In Deutschland kocht erneut die Debatte um Migration und Asyl hoch. Im Kern der Debatte steht auch der Arbeitsmarktzugang von Asylbewerbern. Doch wie lauten die konkreten Regeln?

Die Zahl der in Deutschland gestellten Asylanträge ist zuletzt stark angestiegen. Mehr als 204.000 Menschen stellten zwischen Januar und August 2023 einen Erstantrag in der Bundesrepublik. Das sind 77 Prozent mehr als im Vorjahreszeitraum. Im EU-Vergleich liegt Deutschland damit an der Spitze. EU-weit wurden demnach 30 Prozent aller Anträge in Deutschland gestellt.

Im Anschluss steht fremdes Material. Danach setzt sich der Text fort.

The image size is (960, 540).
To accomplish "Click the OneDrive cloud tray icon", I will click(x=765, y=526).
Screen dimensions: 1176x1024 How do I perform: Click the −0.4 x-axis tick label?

Vor dem Hintergrund dieser Entwicklung ist eine breite Debatte um das Asylrecht entstanden. Im Mittelpunkt der Debatte stehen unter anderem die Arbeitsmöglichkeiten von Geflüchteten in Deutschland: Zuletzt sprach sich die Migrationsbeauftragte der Bundesregierung, Reem Alabali-Radovan (SPD), dafür aus, dass alle Asylsuchenden mit geklärter Identität "so schnell wie möglich arbeiten dürfen". Alabali-Radovan verwies in der Debatte auch auf die derzeit 770.000 unbesetzten Arbeitsstellen in der Bundesrepublik.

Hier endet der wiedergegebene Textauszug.